Portion of a data file:
-- -- --

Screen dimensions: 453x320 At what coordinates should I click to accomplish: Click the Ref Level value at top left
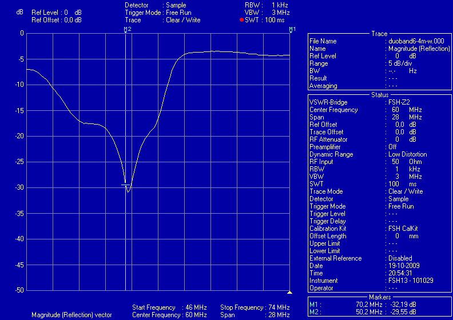click(x=57, y=12)
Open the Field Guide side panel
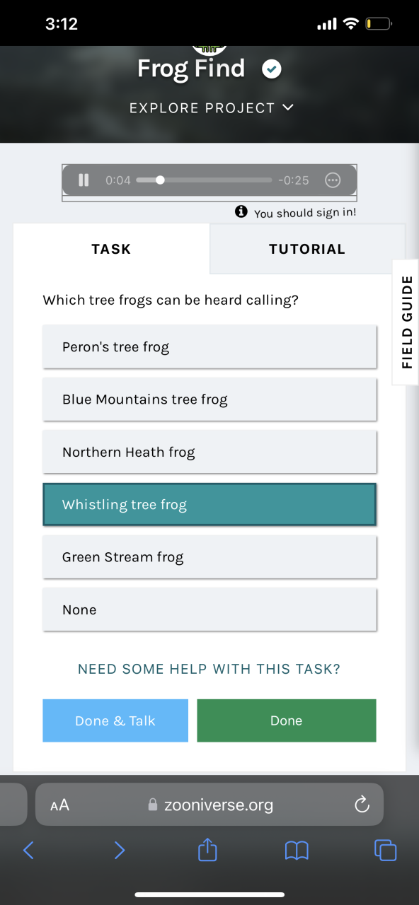Viewport: 419px width, 905px height. (x=406, y=322)
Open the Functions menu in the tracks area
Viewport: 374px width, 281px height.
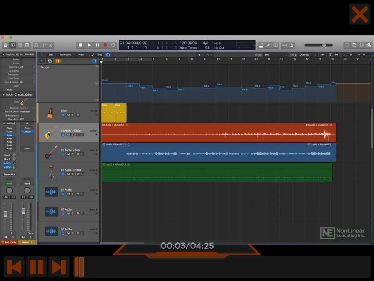tap(67, 55)
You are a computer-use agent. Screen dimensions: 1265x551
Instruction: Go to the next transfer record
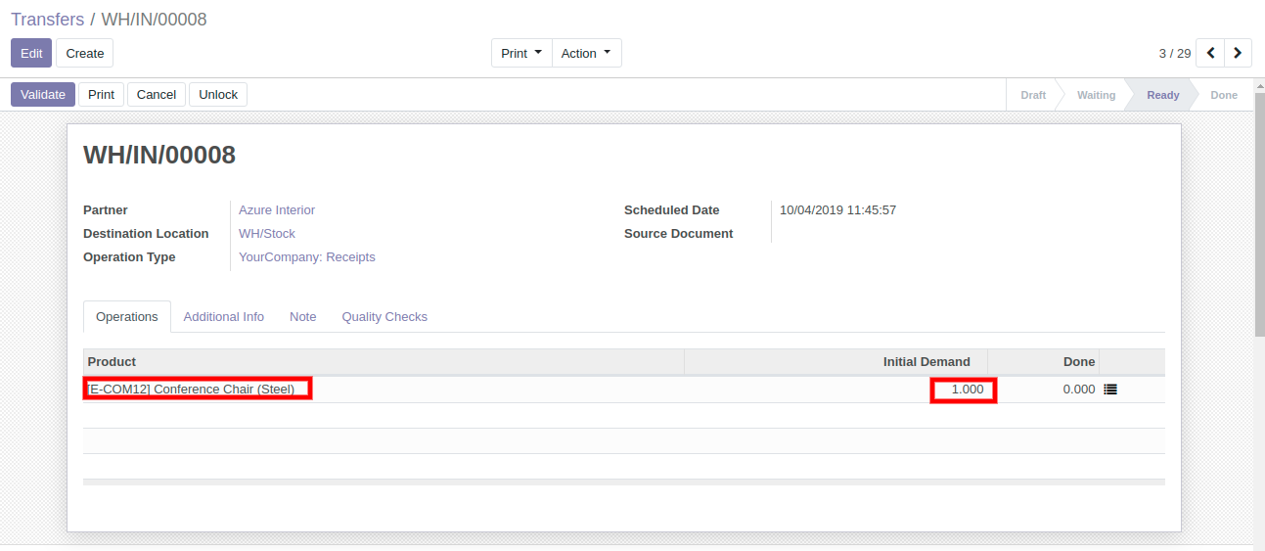1239,53
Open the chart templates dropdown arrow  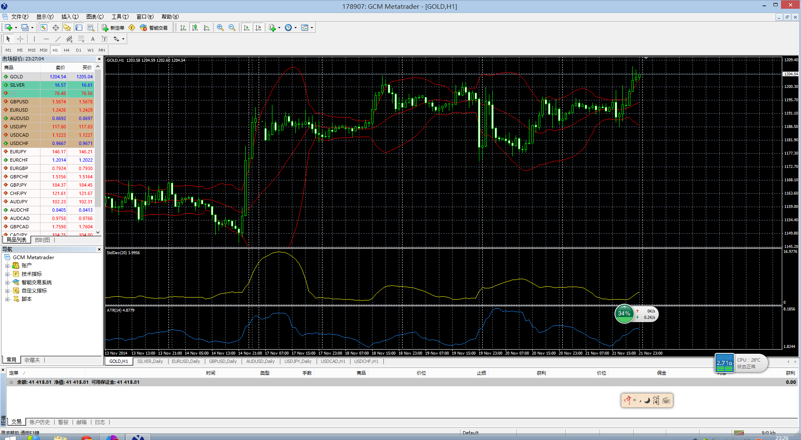coord(312,28)
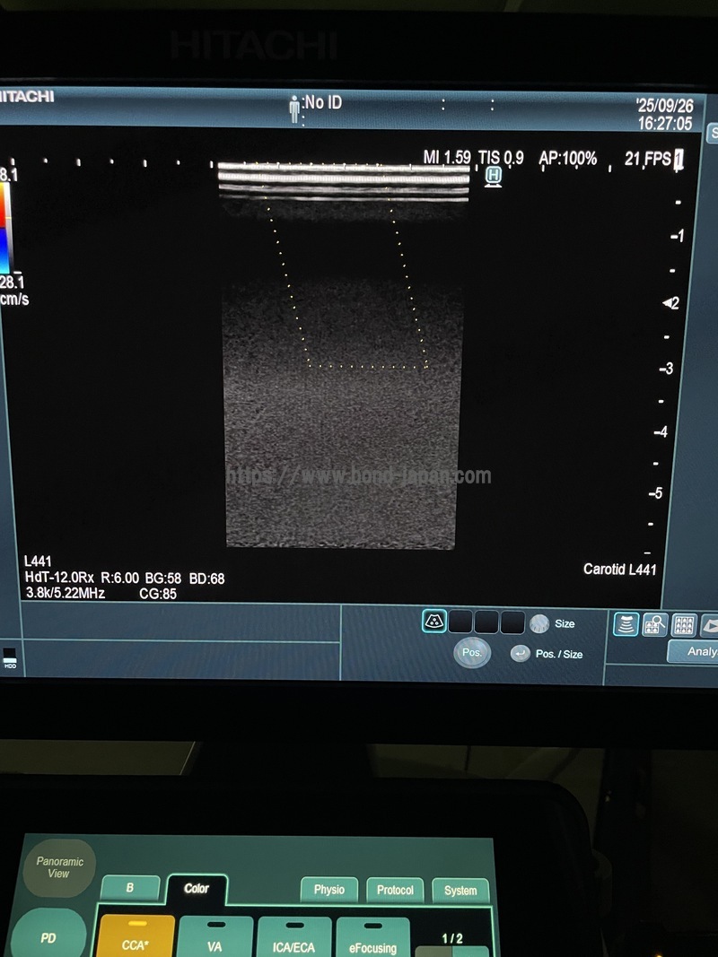Enable the ICA/ECA preset
This screenshot has height=957, width=718.
[293, 937]
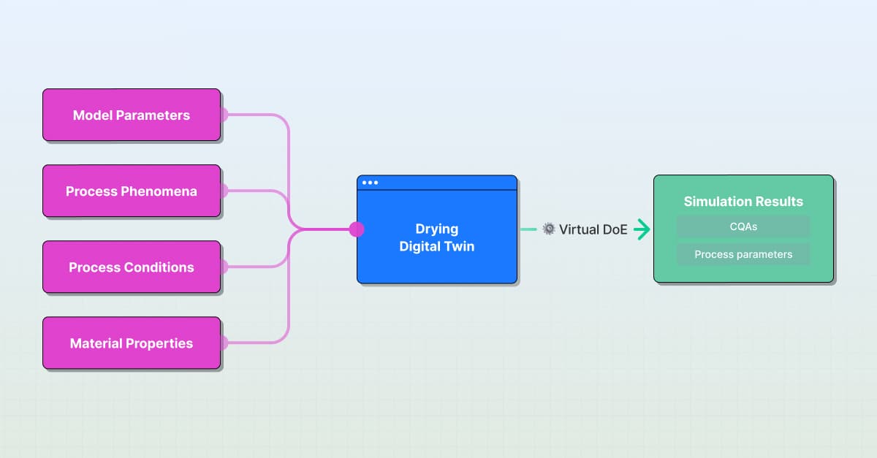877x458 pixels.
Task: Select the green arrow pointing at Simulation Results
Action: (642, 229)
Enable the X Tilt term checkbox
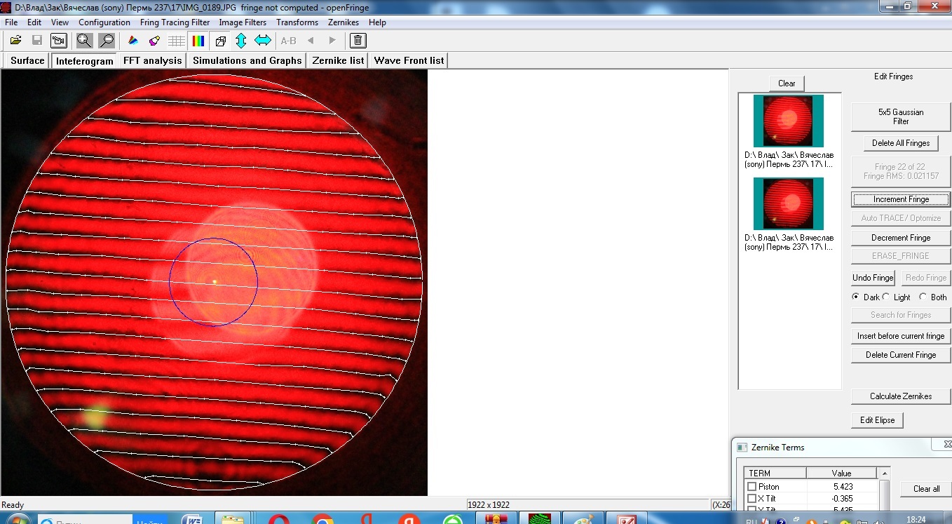The height and width of the screenshot is (524, 952). click(x=752, y=499)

-- -- --

## Objective
Recast the entries, from their first line through the line holding "tap(67, 55)", inclusive, as a Markdown table with the columns Entry No. and Text, skipping any blank lines. Leave the pictures out.

## Correct answer
| Entry No. | Text |
|---|---|
| 1 | Screen dimensions: 453x320 At what coordinates should I click to accomplish: Click the Ref Level value at top left |
| 2 | click(x=57, y=12) |
| 3 | Open the Field Guide side panel |
| 4 | Viewport: 419px width, 905px height. (x=406, y=322) |
| 5 | Open the Functions menu in the tracks area |
| 6 | Viewport: 374px width, 281px height. |
| 7 | tap(67, 55) |